The next morning at 6 o’clock, and every morning after that, rain or shine, a copy of the Bay Times would be neatly and squarely placed at John’s front door, like in front of a hotel room, courtesy of Ted.

Engineer and the Guitarist_3John was an engineer of computer software for a firm called Gala Computers based in San Francisco. He was a big and tall German-Scandinavian-Irish descendant. He stood 6 feet 2 inches tall and weighed over 200 pounds. Ted was average Asian in size. He was 5 feet 6 inches tall and weighed about 130 pounds. The contrast in physique and career between those two men could not have been bigger. But they both loved American football. That was more than good enough to drink many beers and share many dinners with friends from both sides. The fact that Ted could sing and play flamenco music was always a hit in those frequent partidos. Most of the dinners were done at John’s apartment as he was the better cook — and because his tender stomach could only take so much spicy Thai food.

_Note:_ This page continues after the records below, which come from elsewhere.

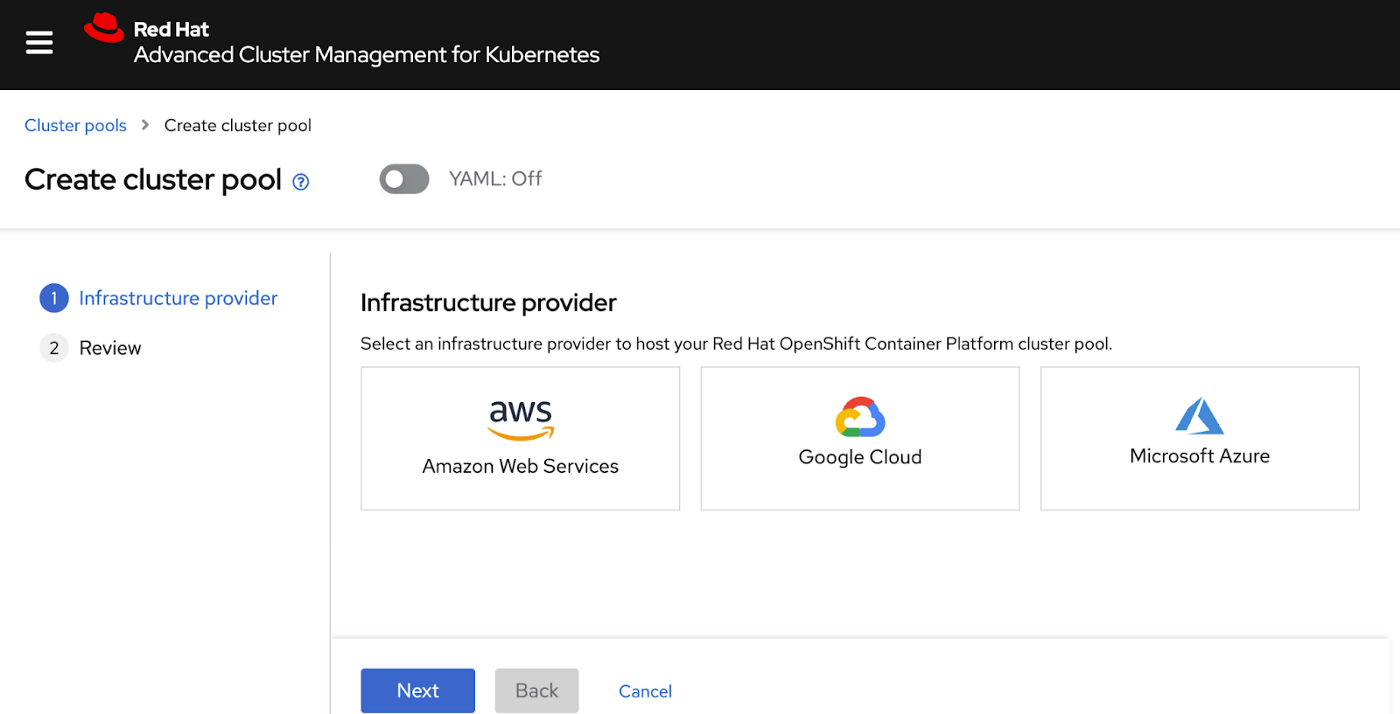Open the hamburger navigation menu
Viewport: 1400px width, 714px height.
click(x=39, y=42)
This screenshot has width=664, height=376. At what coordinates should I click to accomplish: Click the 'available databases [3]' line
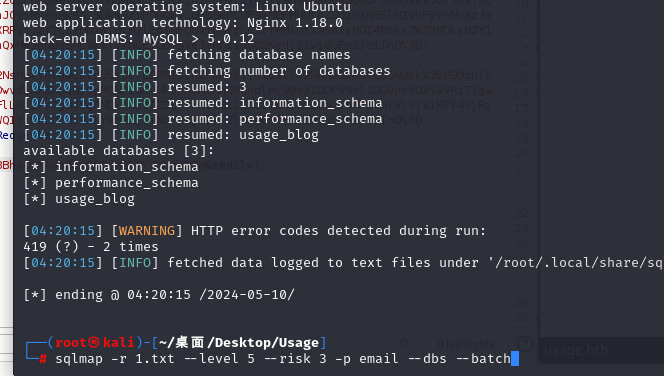(119, 151)
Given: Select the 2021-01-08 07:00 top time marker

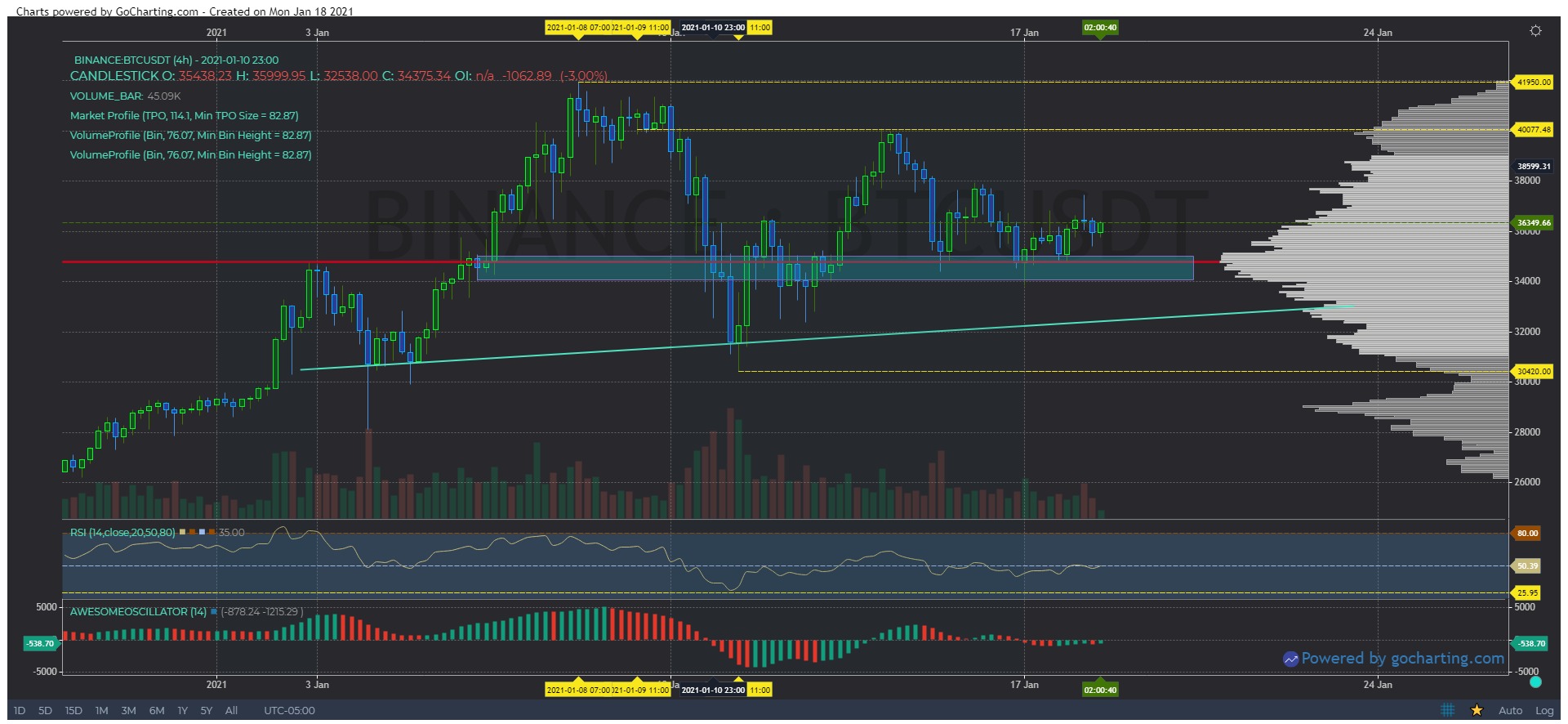Looking at the screenshot, I should point(577,27).
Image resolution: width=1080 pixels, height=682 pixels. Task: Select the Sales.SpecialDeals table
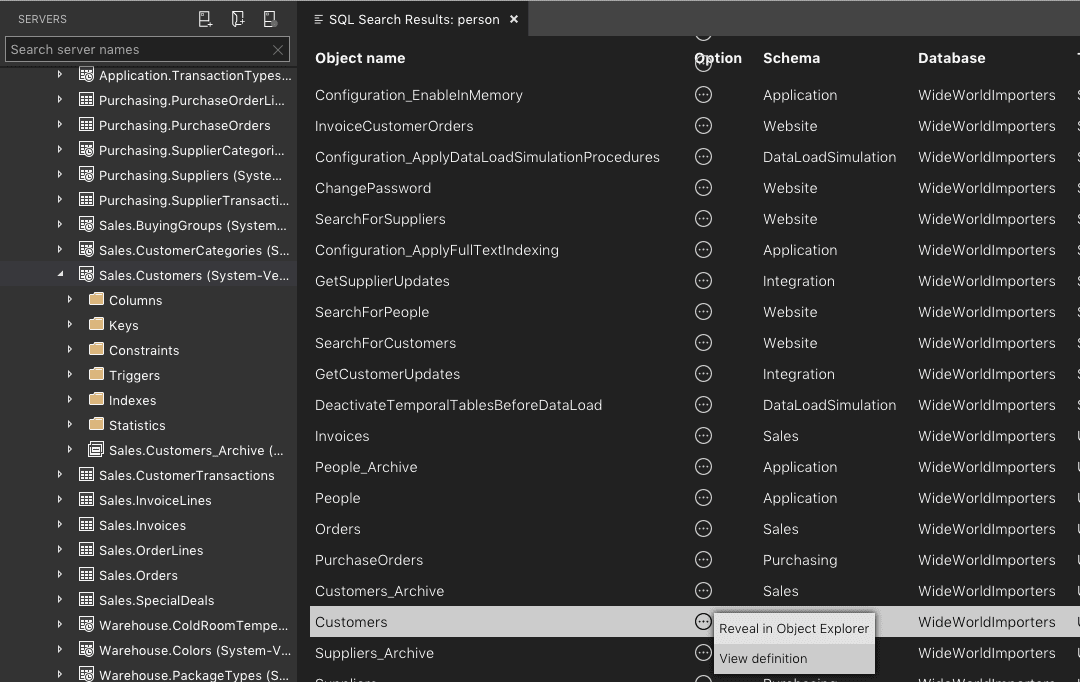click(156, 600)
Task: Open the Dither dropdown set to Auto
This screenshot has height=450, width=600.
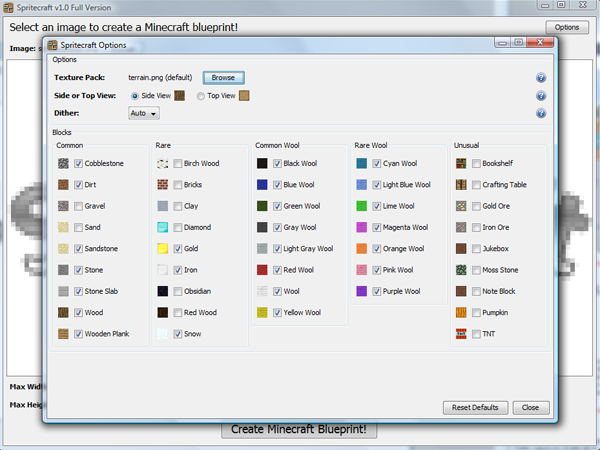Action: [144, 114]
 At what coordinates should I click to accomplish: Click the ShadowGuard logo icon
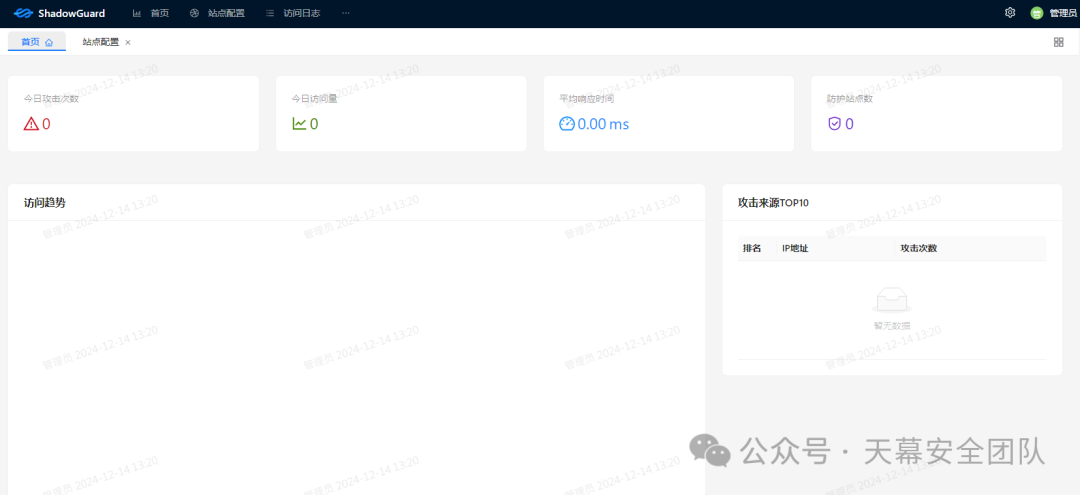point(22,13)
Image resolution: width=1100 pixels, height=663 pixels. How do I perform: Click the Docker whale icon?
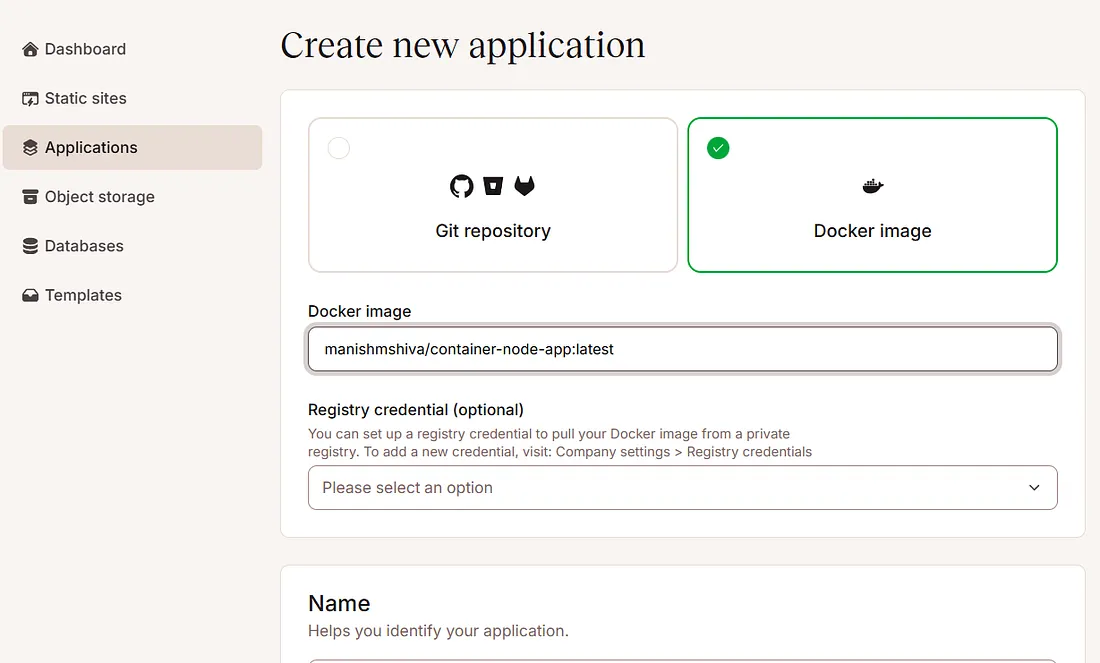[872, 185]
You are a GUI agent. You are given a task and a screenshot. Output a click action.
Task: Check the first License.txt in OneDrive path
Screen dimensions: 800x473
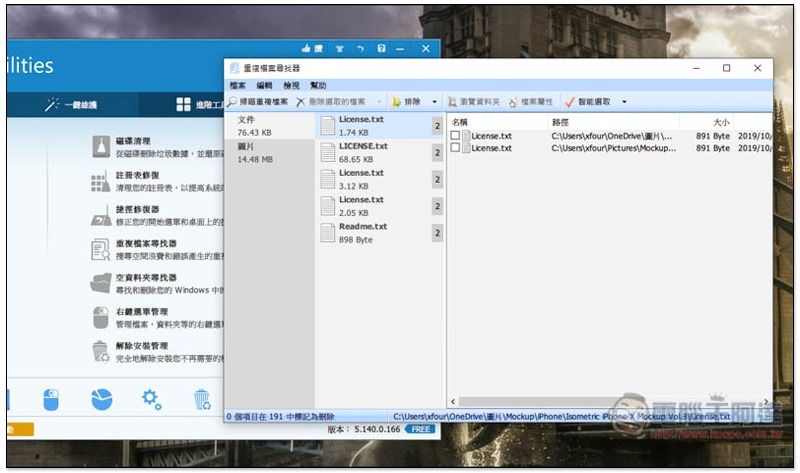[x=456, y=135]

Once John expressed an interest in learning music. So Ted gave him one of his guitars and started giving him free weekly lessons, secretly hoping that his friend could someday accompany him in the background. That experiment in andragogy turned into great fodder for their friends’inside jokes. Hard as they tried, John’s stubby fingers took a full year to learn the chords for the House of the Rising Sun. And that was the only song he would ever be allowed to sing and play in parties. After some initial embarrassment, John got into the joke himself and he would sing:

There’s a man in Vallejo
He plays the Rising Sun …..

…. to everybody’s applause – and roaring laughter.

The friendship flourished. John found out that Ted was married for 15 years before his divorce and had a 10-year old son named Dennis. The boy and his mom Megan lived in southern California. John never found out the reason for Ted and Megan’s divorce. The few times John brought up the subject, Ted was always elusive in his answer. He would say something like “I’ll tell you some other time.” So John knew it must be too painful for his friend to talk about it and he pulled the plug on his curiosity.